• _WORK TO BE COMPLETED_: Please return the items from the line containing "The height and" through the line containing "(1447, 931)." word for word, with no other lines.

━━━

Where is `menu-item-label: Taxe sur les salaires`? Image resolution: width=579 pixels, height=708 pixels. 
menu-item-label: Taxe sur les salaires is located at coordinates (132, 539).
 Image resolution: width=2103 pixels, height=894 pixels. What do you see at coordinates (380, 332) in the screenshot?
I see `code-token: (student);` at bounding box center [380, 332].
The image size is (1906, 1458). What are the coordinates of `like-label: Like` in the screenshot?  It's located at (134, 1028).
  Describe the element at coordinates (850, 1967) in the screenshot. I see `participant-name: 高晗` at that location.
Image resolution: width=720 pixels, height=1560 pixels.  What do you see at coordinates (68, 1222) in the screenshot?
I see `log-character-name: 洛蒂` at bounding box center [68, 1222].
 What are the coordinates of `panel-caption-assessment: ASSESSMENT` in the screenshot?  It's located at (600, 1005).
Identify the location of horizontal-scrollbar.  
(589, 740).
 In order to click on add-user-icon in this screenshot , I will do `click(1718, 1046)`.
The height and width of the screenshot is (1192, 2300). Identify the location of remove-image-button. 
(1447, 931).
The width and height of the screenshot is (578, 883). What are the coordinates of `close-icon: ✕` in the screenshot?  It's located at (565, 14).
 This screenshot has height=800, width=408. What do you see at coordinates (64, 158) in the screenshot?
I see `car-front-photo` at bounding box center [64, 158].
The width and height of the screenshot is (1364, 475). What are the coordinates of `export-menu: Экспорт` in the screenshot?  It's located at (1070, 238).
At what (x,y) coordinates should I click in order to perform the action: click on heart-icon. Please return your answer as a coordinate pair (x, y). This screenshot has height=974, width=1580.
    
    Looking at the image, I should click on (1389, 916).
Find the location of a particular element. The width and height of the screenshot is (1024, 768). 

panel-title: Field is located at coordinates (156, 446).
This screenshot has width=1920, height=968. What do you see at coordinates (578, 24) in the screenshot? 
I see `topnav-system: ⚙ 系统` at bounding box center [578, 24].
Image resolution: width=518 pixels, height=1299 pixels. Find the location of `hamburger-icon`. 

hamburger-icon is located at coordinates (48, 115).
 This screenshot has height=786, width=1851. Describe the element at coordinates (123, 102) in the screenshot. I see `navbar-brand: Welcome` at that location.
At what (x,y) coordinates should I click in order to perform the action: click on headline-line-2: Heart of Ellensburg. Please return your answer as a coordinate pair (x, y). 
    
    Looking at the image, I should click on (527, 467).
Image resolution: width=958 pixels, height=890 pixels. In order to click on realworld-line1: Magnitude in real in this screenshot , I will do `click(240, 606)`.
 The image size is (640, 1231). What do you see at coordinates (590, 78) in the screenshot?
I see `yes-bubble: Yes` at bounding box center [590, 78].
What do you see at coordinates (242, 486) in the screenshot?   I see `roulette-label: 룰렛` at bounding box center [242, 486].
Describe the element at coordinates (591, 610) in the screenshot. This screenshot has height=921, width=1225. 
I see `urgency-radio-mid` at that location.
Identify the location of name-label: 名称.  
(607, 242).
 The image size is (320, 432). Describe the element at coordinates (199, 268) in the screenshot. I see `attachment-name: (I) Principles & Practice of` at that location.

━━━

• _RESPONSE BELOW_:
The height and width of the screenshot is (1192, 2300). Identify the location of remove-image-button. 
(1447, 931).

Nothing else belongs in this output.